RECORDS SUPPLIED:
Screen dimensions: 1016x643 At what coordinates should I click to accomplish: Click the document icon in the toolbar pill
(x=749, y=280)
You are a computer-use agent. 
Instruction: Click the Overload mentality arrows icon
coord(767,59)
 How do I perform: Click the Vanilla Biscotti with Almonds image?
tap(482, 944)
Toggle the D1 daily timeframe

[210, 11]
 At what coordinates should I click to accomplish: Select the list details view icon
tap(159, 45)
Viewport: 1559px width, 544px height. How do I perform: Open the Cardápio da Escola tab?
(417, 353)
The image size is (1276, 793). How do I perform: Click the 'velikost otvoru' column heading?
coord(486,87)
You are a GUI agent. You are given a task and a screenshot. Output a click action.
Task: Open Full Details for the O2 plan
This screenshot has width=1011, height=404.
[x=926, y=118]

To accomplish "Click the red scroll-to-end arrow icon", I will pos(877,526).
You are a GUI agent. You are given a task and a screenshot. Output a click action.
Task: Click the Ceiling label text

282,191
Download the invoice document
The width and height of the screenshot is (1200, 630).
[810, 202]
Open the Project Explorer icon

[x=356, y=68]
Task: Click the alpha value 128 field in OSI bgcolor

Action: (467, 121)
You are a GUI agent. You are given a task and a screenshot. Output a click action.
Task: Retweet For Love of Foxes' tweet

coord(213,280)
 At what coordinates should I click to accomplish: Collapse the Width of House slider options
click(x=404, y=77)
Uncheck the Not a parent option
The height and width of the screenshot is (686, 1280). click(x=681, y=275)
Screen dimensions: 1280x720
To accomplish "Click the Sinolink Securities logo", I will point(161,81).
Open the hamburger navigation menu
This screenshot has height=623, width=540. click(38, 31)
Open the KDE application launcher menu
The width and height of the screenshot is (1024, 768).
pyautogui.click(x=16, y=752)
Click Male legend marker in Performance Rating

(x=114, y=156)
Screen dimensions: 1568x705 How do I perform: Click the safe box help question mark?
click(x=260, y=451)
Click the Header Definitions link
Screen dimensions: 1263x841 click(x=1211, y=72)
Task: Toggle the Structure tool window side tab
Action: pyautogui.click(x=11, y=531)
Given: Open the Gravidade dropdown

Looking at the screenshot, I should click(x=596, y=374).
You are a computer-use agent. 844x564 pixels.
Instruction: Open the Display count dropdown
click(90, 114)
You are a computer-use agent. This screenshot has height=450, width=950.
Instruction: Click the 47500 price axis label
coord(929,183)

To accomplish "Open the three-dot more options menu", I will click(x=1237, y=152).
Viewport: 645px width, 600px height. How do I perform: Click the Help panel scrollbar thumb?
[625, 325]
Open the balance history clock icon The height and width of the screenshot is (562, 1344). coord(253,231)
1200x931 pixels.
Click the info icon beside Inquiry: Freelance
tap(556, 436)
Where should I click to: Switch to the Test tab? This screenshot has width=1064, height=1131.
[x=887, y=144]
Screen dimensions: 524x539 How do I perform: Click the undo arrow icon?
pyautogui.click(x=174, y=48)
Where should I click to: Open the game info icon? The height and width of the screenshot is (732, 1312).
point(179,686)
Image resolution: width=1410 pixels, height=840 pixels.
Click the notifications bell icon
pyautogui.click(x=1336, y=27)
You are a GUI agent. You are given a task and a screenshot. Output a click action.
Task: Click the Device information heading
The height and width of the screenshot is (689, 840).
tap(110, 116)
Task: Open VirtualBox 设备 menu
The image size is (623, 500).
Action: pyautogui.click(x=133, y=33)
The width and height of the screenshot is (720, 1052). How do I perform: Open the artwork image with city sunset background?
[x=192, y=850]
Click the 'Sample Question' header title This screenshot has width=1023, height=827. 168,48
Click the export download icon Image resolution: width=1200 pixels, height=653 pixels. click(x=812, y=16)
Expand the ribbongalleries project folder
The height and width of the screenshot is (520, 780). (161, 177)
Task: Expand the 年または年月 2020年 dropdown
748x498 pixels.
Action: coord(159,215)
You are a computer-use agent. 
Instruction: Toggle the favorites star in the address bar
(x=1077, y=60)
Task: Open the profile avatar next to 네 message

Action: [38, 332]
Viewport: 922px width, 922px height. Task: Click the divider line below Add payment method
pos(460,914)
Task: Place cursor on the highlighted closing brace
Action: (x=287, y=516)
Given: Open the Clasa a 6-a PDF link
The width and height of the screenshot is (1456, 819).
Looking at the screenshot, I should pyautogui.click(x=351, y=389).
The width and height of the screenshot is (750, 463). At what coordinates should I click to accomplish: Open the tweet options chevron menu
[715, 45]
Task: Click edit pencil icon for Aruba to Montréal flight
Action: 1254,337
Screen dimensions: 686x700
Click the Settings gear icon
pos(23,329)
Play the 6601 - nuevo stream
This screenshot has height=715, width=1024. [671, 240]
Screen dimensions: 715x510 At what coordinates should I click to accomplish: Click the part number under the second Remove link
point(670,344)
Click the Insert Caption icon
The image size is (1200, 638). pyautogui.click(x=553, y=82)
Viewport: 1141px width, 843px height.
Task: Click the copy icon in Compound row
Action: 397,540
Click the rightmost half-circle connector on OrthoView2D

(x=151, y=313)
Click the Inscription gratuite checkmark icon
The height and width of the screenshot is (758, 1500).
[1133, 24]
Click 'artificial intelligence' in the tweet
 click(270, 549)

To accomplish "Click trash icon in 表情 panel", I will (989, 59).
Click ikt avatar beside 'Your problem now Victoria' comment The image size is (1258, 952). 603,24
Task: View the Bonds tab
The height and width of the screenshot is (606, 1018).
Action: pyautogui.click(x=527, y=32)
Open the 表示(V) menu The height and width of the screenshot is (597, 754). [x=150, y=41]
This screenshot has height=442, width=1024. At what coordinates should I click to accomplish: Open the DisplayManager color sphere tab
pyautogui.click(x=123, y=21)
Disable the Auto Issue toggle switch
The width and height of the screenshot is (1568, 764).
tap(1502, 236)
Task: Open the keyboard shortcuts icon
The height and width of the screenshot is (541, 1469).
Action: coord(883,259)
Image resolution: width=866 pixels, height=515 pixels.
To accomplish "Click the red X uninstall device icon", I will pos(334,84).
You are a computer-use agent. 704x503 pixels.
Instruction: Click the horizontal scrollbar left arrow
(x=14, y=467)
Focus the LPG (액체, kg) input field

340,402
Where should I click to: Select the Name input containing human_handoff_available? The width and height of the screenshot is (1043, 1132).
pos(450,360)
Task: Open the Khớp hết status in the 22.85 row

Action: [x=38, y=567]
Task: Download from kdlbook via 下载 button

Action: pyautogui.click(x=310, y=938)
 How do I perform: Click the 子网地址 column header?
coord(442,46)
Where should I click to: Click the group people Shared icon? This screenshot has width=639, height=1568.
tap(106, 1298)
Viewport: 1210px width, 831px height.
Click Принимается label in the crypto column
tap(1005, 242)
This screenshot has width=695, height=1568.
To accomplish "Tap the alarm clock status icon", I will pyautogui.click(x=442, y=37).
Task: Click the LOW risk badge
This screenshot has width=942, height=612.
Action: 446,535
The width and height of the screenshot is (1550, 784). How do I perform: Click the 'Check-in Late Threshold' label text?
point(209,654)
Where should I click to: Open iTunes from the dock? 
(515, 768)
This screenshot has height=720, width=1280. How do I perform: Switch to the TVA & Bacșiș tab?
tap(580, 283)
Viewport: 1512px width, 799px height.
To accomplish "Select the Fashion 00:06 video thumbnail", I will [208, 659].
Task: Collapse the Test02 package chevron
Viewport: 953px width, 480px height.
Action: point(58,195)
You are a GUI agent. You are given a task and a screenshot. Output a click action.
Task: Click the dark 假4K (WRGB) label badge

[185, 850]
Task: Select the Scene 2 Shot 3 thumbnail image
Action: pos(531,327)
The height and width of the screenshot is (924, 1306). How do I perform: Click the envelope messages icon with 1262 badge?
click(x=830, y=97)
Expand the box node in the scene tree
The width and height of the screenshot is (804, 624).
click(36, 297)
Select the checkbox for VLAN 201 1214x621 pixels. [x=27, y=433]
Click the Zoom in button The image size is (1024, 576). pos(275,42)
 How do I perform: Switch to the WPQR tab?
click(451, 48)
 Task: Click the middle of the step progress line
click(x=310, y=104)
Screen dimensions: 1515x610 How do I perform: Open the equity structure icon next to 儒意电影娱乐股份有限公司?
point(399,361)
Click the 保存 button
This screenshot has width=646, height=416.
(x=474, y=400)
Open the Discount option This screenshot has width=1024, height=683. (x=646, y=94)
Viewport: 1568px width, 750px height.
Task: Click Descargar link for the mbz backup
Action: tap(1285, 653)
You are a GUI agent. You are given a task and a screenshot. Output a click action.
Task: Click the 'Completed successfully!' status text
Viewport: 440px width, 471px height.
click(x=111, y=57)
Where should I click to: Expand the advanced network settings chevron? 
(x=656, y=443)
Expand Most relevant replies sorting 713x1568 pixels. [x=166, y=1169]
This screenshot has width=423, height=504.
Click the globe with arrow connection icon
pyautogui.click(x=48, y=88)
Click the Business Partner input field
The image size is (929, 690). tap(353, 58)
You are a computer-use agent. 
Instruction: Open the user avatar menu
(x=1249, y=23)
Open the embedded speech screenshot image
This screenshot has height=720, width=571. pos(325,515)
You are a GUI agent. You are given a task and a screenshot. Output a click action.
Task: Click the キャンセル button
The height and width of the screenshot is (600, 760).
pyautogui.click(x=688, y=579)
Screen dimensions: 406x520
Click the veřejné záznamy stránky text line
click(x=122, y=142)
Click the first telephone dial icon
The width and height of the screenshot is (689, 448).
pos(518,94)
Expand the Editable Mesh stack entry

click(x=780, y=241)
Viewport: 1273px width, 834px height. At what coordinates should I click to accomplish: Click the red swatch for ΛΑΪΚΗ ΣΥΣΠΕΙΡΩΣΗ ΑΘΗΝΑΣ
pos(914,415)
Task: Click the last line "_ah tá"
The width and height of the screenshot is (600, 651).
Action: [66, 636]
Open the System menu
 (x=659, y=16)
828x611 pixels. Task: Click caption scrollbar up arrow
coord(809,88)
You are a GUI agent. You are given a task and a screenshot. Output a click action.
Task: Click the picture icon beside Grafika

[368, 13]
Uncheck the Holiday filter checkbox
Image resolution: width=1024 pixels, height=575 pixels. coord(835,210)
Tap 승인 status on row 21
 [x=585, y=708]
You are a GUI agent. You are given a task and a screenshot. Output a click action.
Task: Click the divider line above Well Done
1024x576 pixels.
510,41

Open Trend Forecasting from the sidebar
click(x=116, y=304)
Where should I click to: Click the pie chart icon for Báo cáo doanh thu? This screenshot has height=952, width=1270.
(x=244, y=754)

EXERCISE BRIEF: Among the records, find the lines that contain "clock" and copy each of them.

RESULT OF THIS EXERCISE:
Open the balance history clock icon The height and width of the screenshot is (562, 1344). coord(253,231)
To accomplish "Tap the alarm clock status icon", I will pyautogui.click(x=442, y=37).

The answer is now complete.